I have just started working with PDFBox, extracting text and so on. One thing I am interested in is the colour of the text itself that I am extracting. However I cannot seem to find any way of getting that information.
Is it possible at all to use PDFBox to get the colour information of a document and if so, how would I go about doing so?
Many thanks.
All color informations should be stored in the class PDGraphicsState
and the used color (stroking/nonstroking etc.) depends on the used text rendering mode (via pdfbox mailing list).
Here is a small sample I tried:
After creating a pdf with just one line ("Sample" written in RGB=[146,208,80]

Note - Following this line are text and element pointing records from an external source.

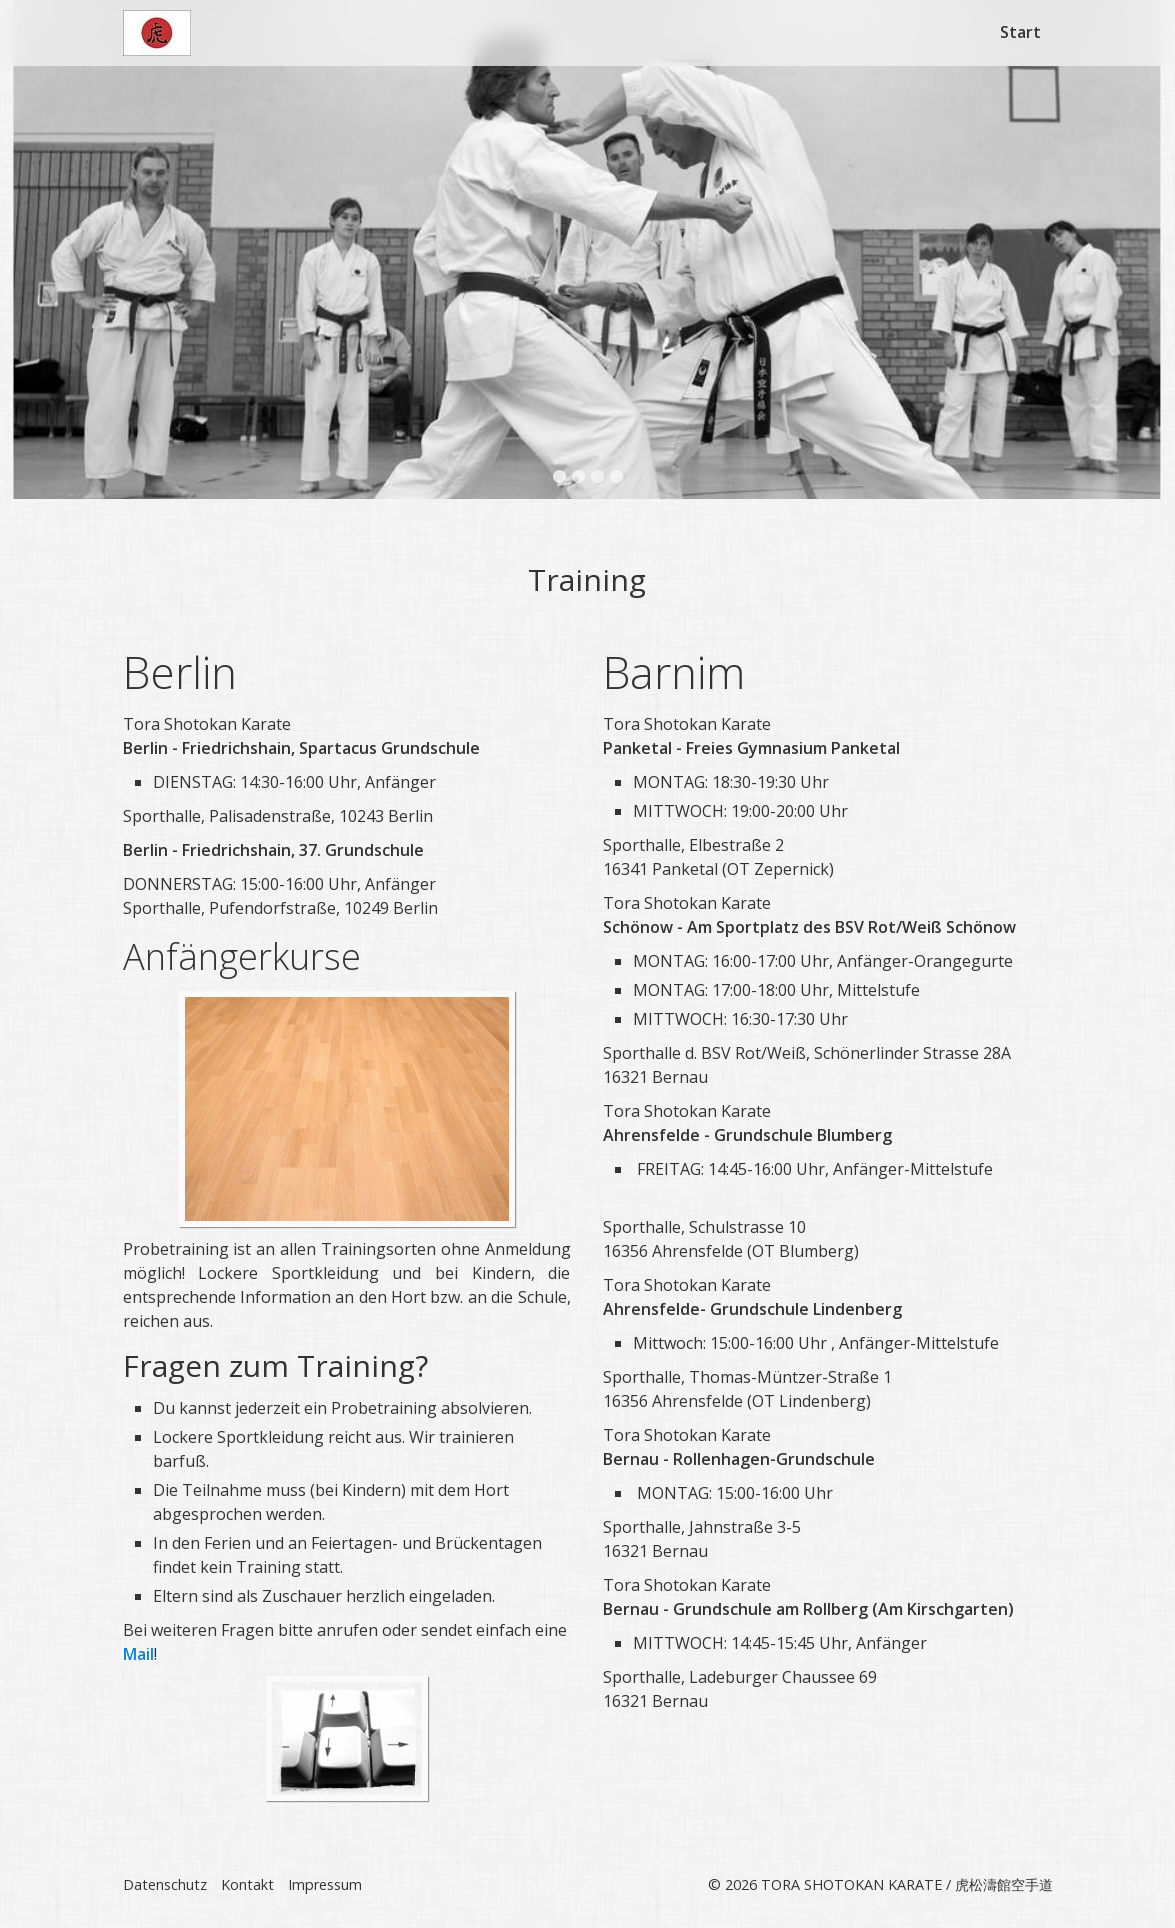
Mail (138, 1657)
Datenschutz (165, 1886)
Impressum (325, 1886)
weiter (1140, 266)
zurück (35, 266)
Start (1020, 32)
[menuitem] (1021, 32)
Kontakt (247, 1886)
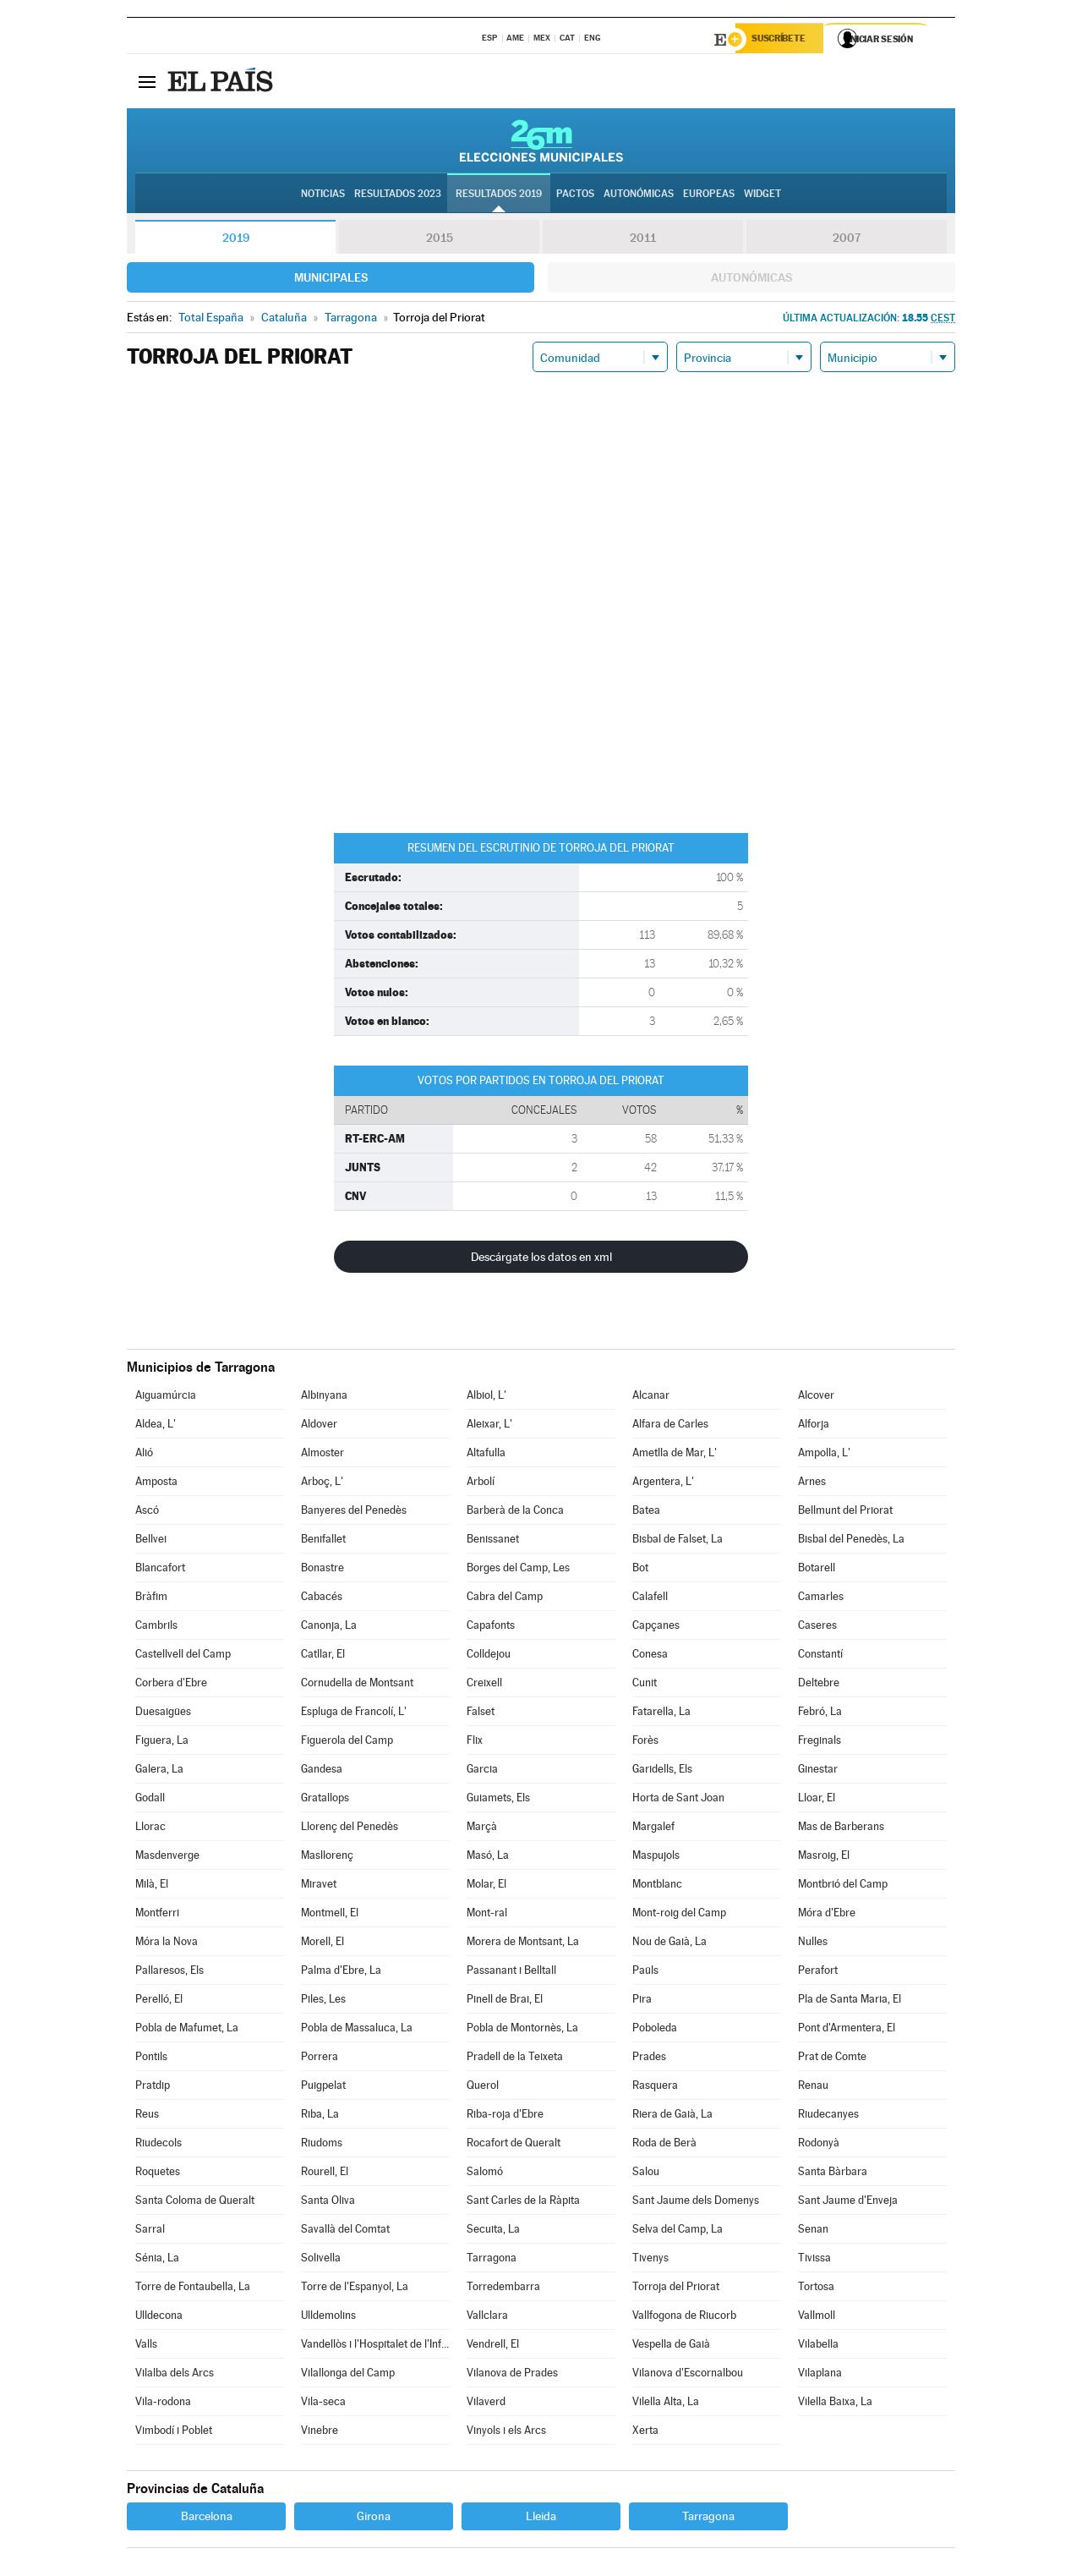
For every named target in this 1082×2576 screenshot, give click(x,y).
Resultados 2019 (499, 195)
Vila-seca (323, 2404)
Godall (150, 1800)
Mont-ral (487, 1915)
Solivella (321, 2260)
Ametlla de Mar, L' (674, 1455)
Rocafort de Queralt (513, 2145)
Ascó (147, 1512)
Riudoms (321, 2145)
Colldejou (489, 1656)
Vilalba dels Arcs (174, 2375)
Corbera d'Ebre (171, 1685)
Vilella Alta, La (665, 2404)
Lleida (541, 2518)
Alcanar (650, 1397)
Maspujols (656, 1857)
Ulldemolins (328, 2317)
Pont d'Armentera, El (846, 2030)
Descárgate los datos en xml (541, 1259)
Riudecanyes (828, 2116)
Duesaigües (163, 1713)
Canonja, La (329, 1627)
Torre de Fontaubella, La (192, 2289)
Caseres (817, 1627)
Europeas (709, 195)
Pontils (151, 2059)
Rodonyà (818, 2145)
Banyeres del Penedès (354, 1512)
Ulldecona (159, 2317)
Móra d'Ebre (826, 1915)
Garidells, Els (662, 1771)
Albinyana (324, 1397)
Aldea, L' (155, 1426)
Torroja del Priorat (675, 2289)
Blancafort (160, 1570)
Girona (374, 2518)
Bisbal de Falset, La (677, 1541)
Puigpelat (323, 2087)
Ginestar (818, 1771)
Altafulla (486, 1455)
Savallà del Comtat (345, 2231)
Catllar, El (323, 1656)
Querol (483, 2087)
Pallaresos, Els (169, 1972)
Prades (649, 2059)
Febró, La (820, 1713)
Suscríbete (783, 40)
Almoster (322, 1455)
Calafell (650, 1598)
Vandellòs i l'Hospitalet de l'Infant (375, 2346)
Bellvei (151, 1541)
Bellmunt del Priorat (845, 1512)
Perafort (818, 1972)
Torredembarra (503, 2289)
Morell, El (322, 1943)
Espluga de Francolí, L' (354, 1713)
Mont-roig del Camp (679, 1915)
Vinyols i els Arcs (506, 2432)
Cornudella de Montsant (357, 1685)
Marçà (482, 1828)
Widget (762, 195)
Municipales (331, 280)
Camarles (821, 1598)
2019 (235, 240)
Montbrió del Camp (843, 1886)
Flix (475, 1742)
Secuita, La (493, 2231)
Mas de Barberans (841, 1828)
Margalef (653, 1828)
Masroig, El (824, 1857)
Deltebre (818, 1685)
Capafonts (491, 1627)
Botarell (816, 1570)
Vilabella (818, 2346)
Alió (144, 1455)
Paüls (645, 1972)
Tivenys (650, 2260)
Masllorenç (327, 1857)
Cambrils (156, 1627)
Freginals (819, 1742)
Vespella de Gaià (671, 2346)
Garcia (482, 1771)
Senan (813, 2231)
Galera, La (159, 1771)
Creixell (484, 1685)
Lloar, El (816, 1800)
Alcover (816, 1397)
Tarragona (491, 2260)
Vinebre (319, 2432)
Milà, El (151, 1886)
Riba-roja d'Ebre (505, 2116)
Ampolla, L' (824, 1455)
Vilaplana (820, 2375)
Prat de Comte (832, 2059)
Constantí (820, 1656)
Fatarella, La (661, 1713)
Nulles (813, 1943)
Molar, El (486, 1886)
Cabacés (321, 1598)
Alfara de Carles (670, 1426)
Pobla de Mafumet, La (186, 2030)
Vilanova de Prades (512, 2375)
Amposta (156, 1483)
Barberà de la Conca (515, 1512)
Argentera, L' (663, 1483)
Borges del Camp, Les (518, 1570)
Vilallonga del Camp (348, 2375)
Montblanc (657, 1886)
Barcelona (206, 2518)
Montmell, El (329, 1915)
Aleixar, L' (489, 1426)
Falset (481, 1713)
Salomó (485, 2174)
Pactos (575, 195)
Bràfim (151, 1598)
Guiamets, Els (498, 1800)
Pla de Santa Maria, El (849, 2001)
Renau (813, 2087)
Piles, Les (323, 2001)
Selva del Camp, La (677, 2231)
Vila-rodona (163, 2404)
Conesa (650, 1656)
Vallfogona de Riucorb (684, 2317)
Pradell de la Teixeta (515, 2059)
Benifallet (323, 1541)
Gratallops (325, 1800)
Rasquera (655, 2087)
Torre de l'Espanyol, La (354, 2289)
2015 (439, 240)
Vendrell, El (493, 2346)
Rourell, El (324, 2174)
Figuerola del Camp (347, 1742)
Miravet (318, 1886)
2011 (643, 240)
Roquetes (157, 2174)
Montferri (157, 1915)
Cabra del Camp (505, 1598)
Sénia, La (157, 2260)
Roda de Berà (664, 2145)
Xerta (645, 2432)
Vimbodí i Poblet (173, 2432)
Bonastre (322, 1570)
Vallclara (487, 2317)
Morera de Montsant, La (523, 1943)
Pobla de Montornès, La (522, 2030)
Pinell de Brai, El (505, 2001)
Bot (640, 1570)
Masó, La (488, 1857)
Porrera (319, 2059)
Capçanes (656, 1627)
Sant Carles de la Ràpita (523, 2202)
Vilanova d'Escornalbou (687, 2375)
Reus (147, 2116)
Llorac (150, 1828)
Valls (146, 2346)
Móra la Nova (166, 1943)
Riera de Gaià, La (672, 2116)
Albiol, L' (486, 1397)
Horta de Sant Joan (678, 1800)
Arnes (812, 1483)
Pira (642, 2001)
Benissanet (493, 1541)
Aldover (319, 1426)
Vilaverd (486, 2404)
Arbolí (481, 1483)
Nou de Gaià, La (669, 1943)
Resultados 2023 (397, 195)
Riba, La (320, 2116)
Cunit (644, 1685)
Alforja (813, 1426)
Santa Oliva (328, 2202)
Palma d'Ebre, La (341, 1972)
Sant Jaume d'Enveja (848, 2202)
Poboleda (654, 2030)
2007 (847, 240)
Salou (645, 2174)
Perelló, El (159, 2001)
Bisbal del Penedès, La (851, 1541)
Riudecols (158, 2145)
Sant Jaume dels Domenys (695, 2202)
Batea (646, 1512)
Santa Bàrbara (832, 2174)
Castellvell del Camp (183, 1656)
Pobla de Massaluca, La (357, 2030)
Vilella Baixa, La (835, 2404)
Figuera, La (162, 1742)
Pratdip (152, 2087)
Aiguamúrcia (165, 1397)
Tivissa (814, 2260)
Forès (645, 1742)
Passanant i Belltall (511, 1972)
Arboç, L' (322, 1483)
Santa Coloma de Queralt (194, 2202)
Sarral (150, 2231)
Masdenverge (167, 1857)
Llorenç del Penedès (349, 1828)
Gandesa (321, 1771)
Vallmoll (816, 2317)
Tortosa (816, 2289)
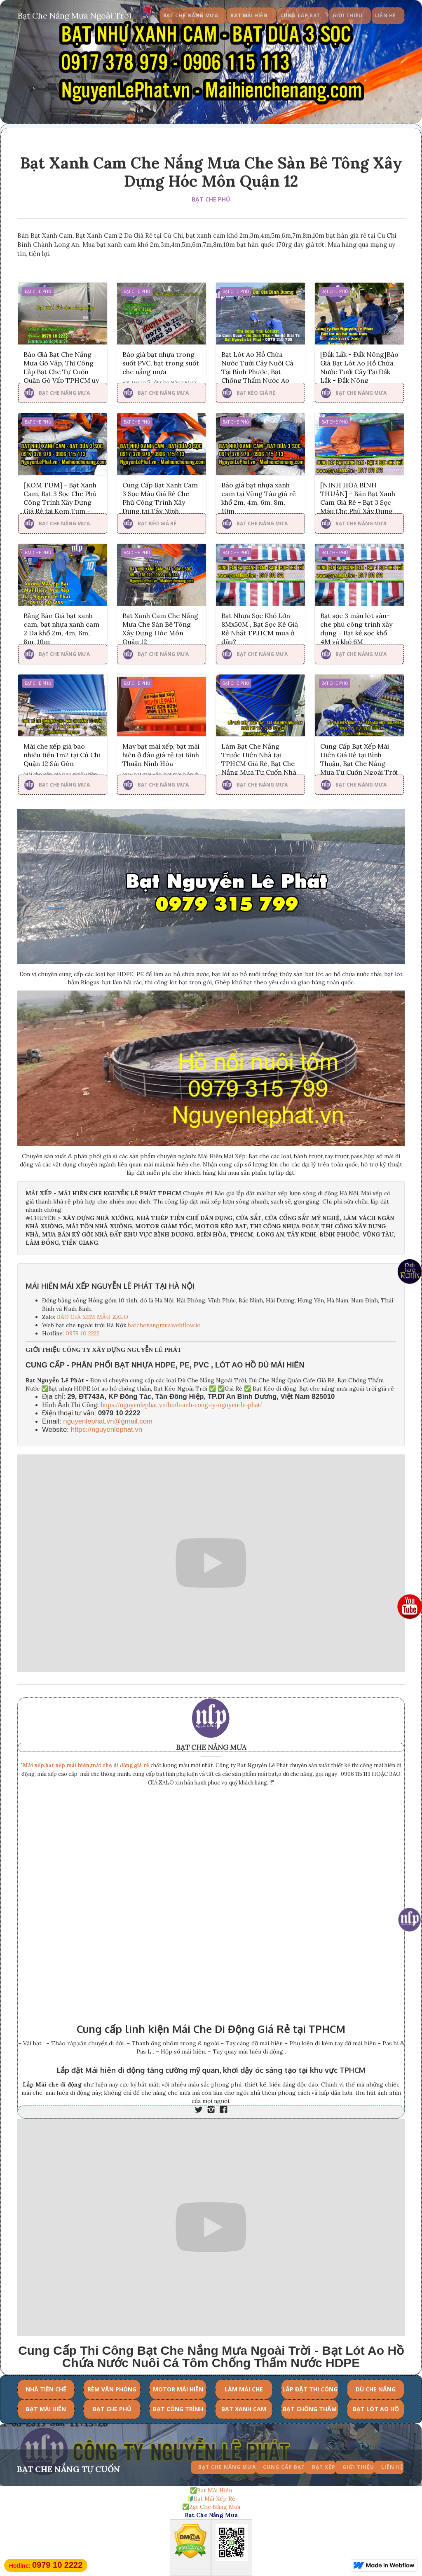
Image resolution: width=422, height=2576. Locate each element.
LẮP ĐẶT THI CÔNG (310, 2389)
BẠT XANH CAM (243, 2409)
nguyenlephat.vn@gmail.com (107, 1421)
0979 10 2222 (83, 1333)
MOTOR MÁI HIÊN (178, 2389)
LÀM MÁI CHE (244, 2389)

), the following program will output:
DeviceRGB
146.115
208.08
80.07
Here's the code:
PDDocument doc = null;
try {
doc = PDDocument.load("C:/Path/To/Pdf/Sample.pdf");
PDFStreamEngine engine = new PDFStreamEngine(ResourceLoader.loadProperties("org/apache/pdfbox/resources/PageDrawer.properties"));
PDPage page = (PDPage)doc.getDocumentCatalog().getAllPages().get(0);
engine.processStream(page, page.findResources(), page.getContents().getStream());
PDGraphicsState graphicState = engine.getGraphicsState();
System.out.println(graphicState.getStrokingColor().getColorSpace().getName());
float colorSpaceValues[] = graphicState.getStrokingColor().getColorSpaceValue();
for (float c : colorSpaceValues) {
System.out.println(c * 255);
}
}
finally {
if (doc != null) {
doc.close();
}
Take a look at PageDrawer.properties
to see how PDF operators are mapped to Java classes.
As I understand it, as PDFStreamEngine
processes a page stream, it sets various variable states depending on what operators it is processing at the moment. So when it hits green text, it will change the PDGraphicsState because it will encounter appropriate operators. So for CS
it calls org.apache.pdfbox.util.operator.SetStrokingColorSpace
as defined by mapping CS=org.apache.pdfbox.util.operator.SetStrokingColorSpace
in the .properties
file. RG
is mapped to org.apache.pdfbox.util.operator.SetStrokingRGBColor
and so on.
In this case, the PDGraphicsState
hasn't changed because the document has just text and the text it has is in just one style. For something more advanced, you would need to extend PDFStreamEngine
(just like PageDrawer
, PDFTextStripper
and other classes do) to do something when color changes. You could also write your own mappings in your own .properties
file.